Elveda ya şehri ramazan. Zaman ne çabuk geçiyor. Daha dün başlayan ramazan-ı şerif ayının sonuna yaklaştık. Şimdiden bayram hazırlıkları başladı bile. Bayram hilali neşe saçmaya hazırlanıyor. Hilal bizim bayramımız, gönlümüzün sevincidir. İslam’ın sembolü hilaldir. Bağımsızlığımızın yıldızını sarıp sarmalayan, nazlı hilaldir. En kadim yardım kuruluşumuz hilal-i Ahmer (Kızılay), sağlıklı nesillerin dostu Hilal-i Ahdar (Yeşilay)’dır.
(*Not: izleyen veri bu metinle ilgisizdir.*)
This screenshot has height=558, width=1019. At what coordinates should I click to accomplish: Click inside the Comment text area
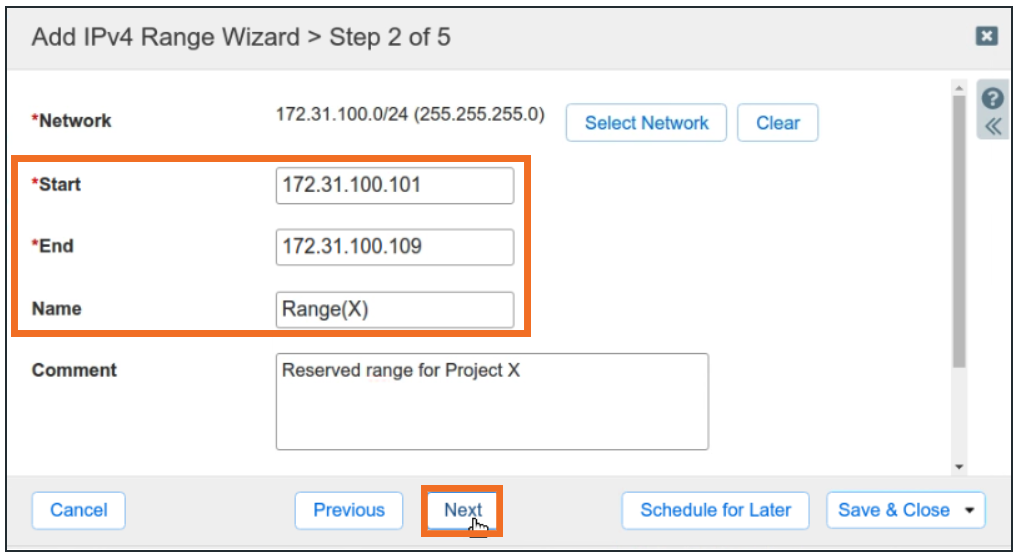[491, 401]
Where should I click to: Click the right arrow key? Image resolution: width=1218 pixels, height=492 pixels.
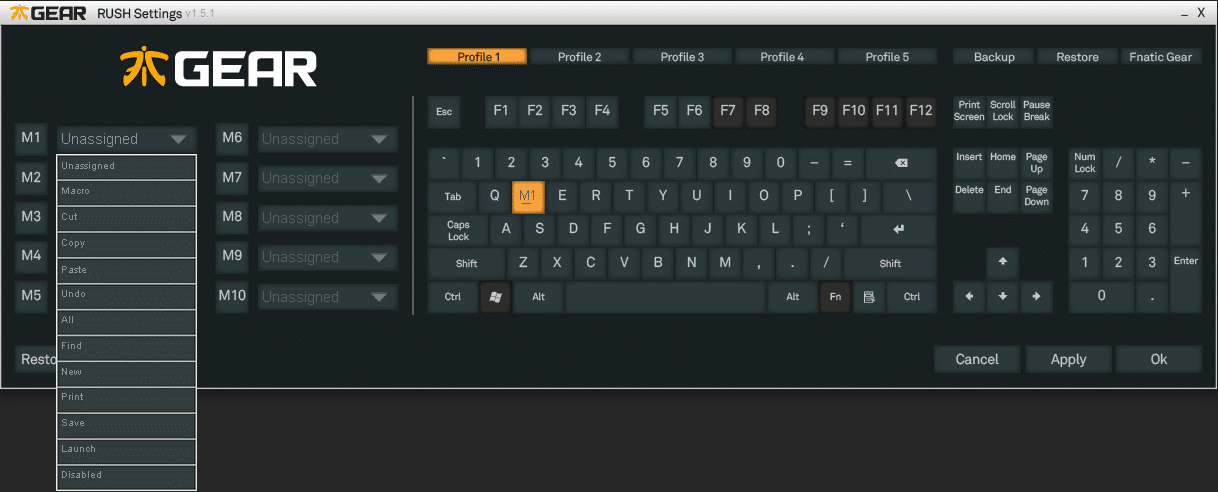pos(1036,297)
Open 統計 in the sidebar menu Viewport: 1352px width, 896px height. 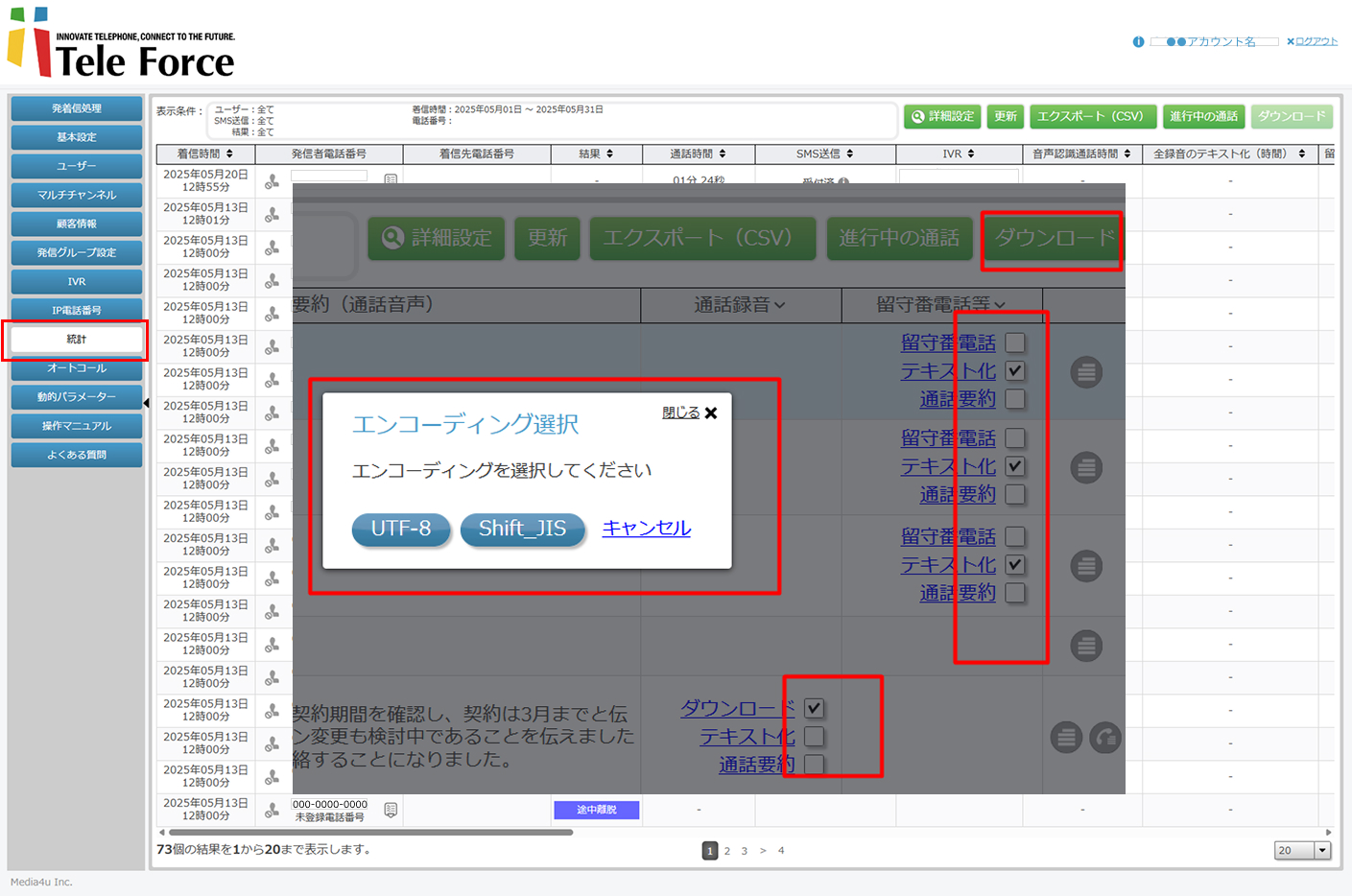coord(77,340)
Hilal oğullarımızın bıyığı, sevgilinin kaşı, kızlarımızın adıdır. Bizim göğümüz, gönderimiz, özümüz sözümüz cümle hilaldir. Biz yeri ve zamanı geldiğinde ‘bir hilal uğruna ne güneşler feda etmişiz’
     Kameri aylar hilalin görülmesiyle başlar. Hadis-i şerifte: “Hilali görünce oruç tutun, tekrar görünce orucu bırakın.” buyuruldu. Hikaye bu ya, eski zamanlarda çobanın biri sürüsünü kaybetmiş. Dere tepe ararken tarlada arpa buğday eken bir amca ile karşılaşmış. Çoban, amcaya sürüsünü görüp görmediğini sormuş. Amca, eliyle göstererek, şu tarafa arpa, şu tarafa da buğday ekiyorum, demiş. Çoban, eğer dediğin doğru çıkarsa, boynuzu kırık kuzuyu sana hediye ettim, demiş. Bir müddet sonra çoban boynuzu kırık kuzu ile çıkagelmiş. Al amca söz verdiğim gibi kuzuyu sana hediye ediyorum, demiş. Çifti amca, ne alakası var kardeşim. Bu hayvanın boynuzunu ben kırmadım. Ben sağ tarafa arpa, sol tarafa buğday ekiyorum, diyormuş. Çobansa, amca bu kuzu sana söz verdiğim gibi hediyemdir, diyormuş.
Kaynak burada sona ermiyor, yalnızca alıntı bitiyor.